+++ TEKS KUTIPAN

You are currently viewing Dewa Dewi Masa Klasik, Dewa Dewi Dalam Panteon (5)

Dewa Dewi Masa Klasik, Dewa Dewi Dalam Panteon (5)

Balai Pelestarian Cagar Budaya Jawa Tengah sampai telah menerbitkan buku. Buku-buku ini dibagikan secara gratis kepada masyarakat selama persediaan masih ada. Tak jarang karena persediaan telah habis banyak masyarakat tidak mendapatkan buku terbitan BPCB Jateng yang diinginkan. Salah satu permintaan masyarakat yang cukup tinggi adalah buku Dewa Dewi Masa Klasik yang diterbitkan BPCB Jateng pada tahun 2010. Berdasarkan kenyataan tersebut melalui laman ini akan ditampilkan isi buku Dewa Dewi Masa Klasik yang terbagi dari beberapa bagian.

Secara harafiah istilah panteon, berasal dari Bahasa Latin πανθείοςpantheios, yang artinya merujuk pada kuil untuk semua dewa.  Akan tetapi, panteon juga berarti      keseluruhan dewa-dewi itu sendiri.  Pengetian panteon yang kedua inilah yang digunakan sebagai acuan dalam tulisan ini,  digunakan untuk menyebutkan seluruh dewa-dewi yang dipuja. Dalam prakteknya,  dewa-dewi tidak dipuja secara bersama-sama sekaligus, melainkan masing-masing dewa dipuja sendiri, sesuai dengan perannya dan dalam kesempatan berbeda pula.  Dewa-dewi yang banyak itu,   mempunyai kedudukan yang berbeda-beda, dan ada hirarkhinya.  Satu dewa menduduki hirarkhi yang lebih tinggi dari dewa yang lain. Kedudukan yang demikian itu ditentukan oleh pentingnya peran dewa yang bersangkutan.

Pentingnya peran dewa dapat diketahui dari posisinya, baik di dalam  percandian maupun urutan penyebutannya di dalam kitab suci. Dalam percandian, dewa yang penting didudukkan di dalam garbhagreha dan disebutkan lebih dahulu. Lebih lanjut dapat dikemukakan bahwa dewa-dewa yang mempunyai peran penting akan menduduki posisi yang tinggi di dalam sistem panteon dan mendapat sebutan mahadewa (the Great Gods). Sementara dewa-dewa yang posisinya di bawah mahadewa (sub-ordinat) disebut  pariwara besar. Termasuk di dalam pariwara besar adalah sakti para mahadewa, dewa-dewa penjaga mata angin, serta dewa-dewi lainnya yang belum termasuk di dalam kelompok  tersebut.

Selain pariwara besar, dikenal juga pariwara kecil, yaitu para penghuni kahyangan yang tidak termasuk dalam kelompok sura dan tidak mempunyai nama diri pribadi. Walaupun bukan golongan dewa (sura), akan tetapi keberadaannya mendukung atau menjadi bagian dari mitologi para dewa. Termasuk di dalam kelompok pariwara kecil antara lain adalah gana, yang menjadi pasukan pengawal Siwa dan diketuai oleh Ganesa. Kelompok pariwara kecil yang lain adalah apsara, gandharwa, kinnarakinnari, vidyadhar,  dan yaksha.

++++++
+++ DATA TERSIMPAN

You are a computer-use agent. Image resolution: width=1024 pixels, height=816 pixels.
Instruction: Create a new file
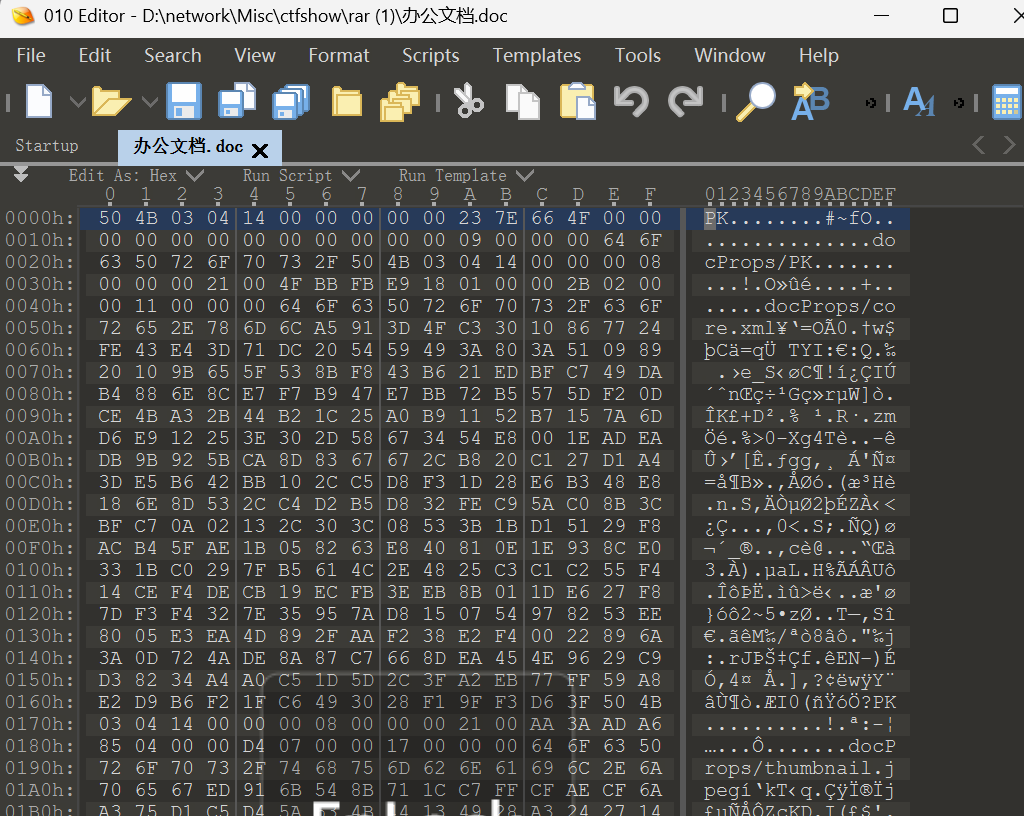[x=38, y=101]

++++++

=== SOAL LATIHAN ===
(A) Menurut teks kutipan, di mana dewa yang penting didudukkan dalam percandian?
(B) Sunting bagian teks kutipan dari "Pentingnya peran dewa dapat" sampai "dalam kelompok  tersebut." dengan mengganti "pariwara besar" menjadi "pariwara agung".
Baris-baris data merupakan bahan tersendiri yang terpisah dari teks kutipan.

=== DAFTAR JAWABAN ===
(A) Di dalam garbhagreha.

(B)
Pentingnya peran dewa dapat diketahui dari posisinya, baik di dalam  percandian maupun urutan penyebutannya di dalam kitab suci. Dalam percandian, dewa yang penting didudukkan di dalam garbhagreha dan disebutkan lebih dahulu. Lebih lanjut dapat dikemukakan bahwa dewa-dewa yang mempunyai peran penting akan menduduki posisi yang tinggi di dalam sistem panteon dan mendapat sebutan mahadewa (the Great Gods). Sementara dewa-dewa yang posisinya di bawah mahadewa (sub-ordinat) disebut  pariwara agung. Termasuk di dalam pariwara agung adalah sakti para mahadewa, dewa-dewa penjaga mata angin, serta dewa-dewi lainnya yang belum termasuk di dalam kelompok  tersebut.